A Look at Missing Indexes

Tim Ford (@SQLAgentMan) recently blogged about his Top 5 SQL Server Indexing Best Practices. I thought it was a good list, and it inspired this blog post. I’ve recently been doing a little index spring cleaning, and I thought some people may be interested in the process I go through. So, here it is… a journey through madness an overview of my general missing index process.

I start with my trusty dba_missingIndexStoredProc table. If this table sounds completely foreign to you, check out my post, Find Missing Indexes In Stored Procs. Basically, I have a process that runs every night, scanning the XML of every query plan on the server to find procs that are possibly missing indexes. I then log the details for later action.

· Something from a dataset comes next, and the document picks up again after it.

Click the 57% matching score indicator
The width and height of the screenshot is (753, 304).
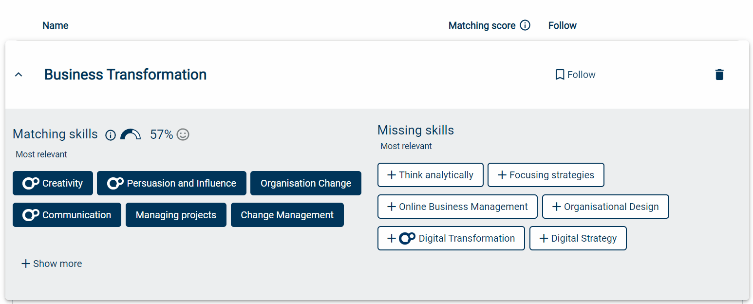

So I take a look at my table, and I find 8 stored procedures that are possibly missing indexes. Clicking on the XML link will show me the logged query plan:

Procs With Missing Indexes

Procs With Missing Indexes

Right clicking on the “Missing Index” description will give me the details of the recommended index:

Missing Index Details

Missing Index Details

Here’s an example of what SQL Server will return for you:

/*
Missing Index Details from ExecutionPlan2.sqlplan
The Query Processor estimates that implementing the following index 
could improve the query cost by 85.7327%.
*/
 
/*
USE [msdb]
GO
CREATE NONCLUSTERED INDEX [<Name of Missing Index, sysname,>]
ON [dbo].[sysjobhistory] ([job_id])
INCLUDE ([instance_id],[step_id],[sql_message_id],[sql_severity],
[run_status],[run_date],[run_time],[run_duration],[operator_id_emailed], 
[operator_id_netsent],[operator_id_paged],[retries_attempted],[server])
GO
*/

I now compare the details of this proposed index to the missing index DMV suggestions, using this query:

SELECT t.name AS 'affected_table'
    , 'Create NonClustered Index IX_' + t.name + '_missing_' 
        + CAST(ddmid.index_handle AS VARCHAR(10))
        + ' On ' + ddmid.STATEMENT 
        + ' (' + IsNull(ddmid.equality_columns,'') 
        + CASE WHEN ddmid.equality_columns IS Not Null 
            And ddmid.inequality_columns IS Not Null THEN ',' 
                ELSE '' END 
        + IsNull(ddmid.inequality_columns, '')
        + ')' 
        + IsNull(' Include (' + ddmid.included_columns + ');', ';'
        ) AS sql_statement
    , ddmigs.user_seeks
    , ddmigs.user_scans
    , CAST((ddmigs.user_seeks + ddmigs.user_scans) 
        * ddmigs.avg_user_impact AS INT) AS 'est_impact'
    , ddmigs.last_user_seek
FROM sys.dm_db_missing_index_groups AS ddmig
INNER JOIN sys.dm_db_missing_index_group_stats AS ddmigs
    ON ddmigs.group_handle = ddmig.index_group_handle
INNER JOIN sys.dm_db_missing_index_details AS ddmid 
    ON ddmig.index_handle = ddmid.index_handle
INNER JOIN sys.tables AS t
    ON ddmid.OBJECT_ID = t.OBJECT_ID
WHERE ddmid.database_id = DB_ID()
    --AND t.name = 'myTableName' 
ORDER BY CAST((ddmigs.user_seeks + ddmigs.user_scans) 
    * ddmigs.avg_user_impact AS INT) DESC;

I usually find the data in both places, but not always. One reason why is because the missing index DMV will only store data since your last reboot. So if I’m taking a look at this DMV on Monday and I just rebooted on Sunday, I may not have enough history to give me meaningful recommendations. This is just something to be aware of.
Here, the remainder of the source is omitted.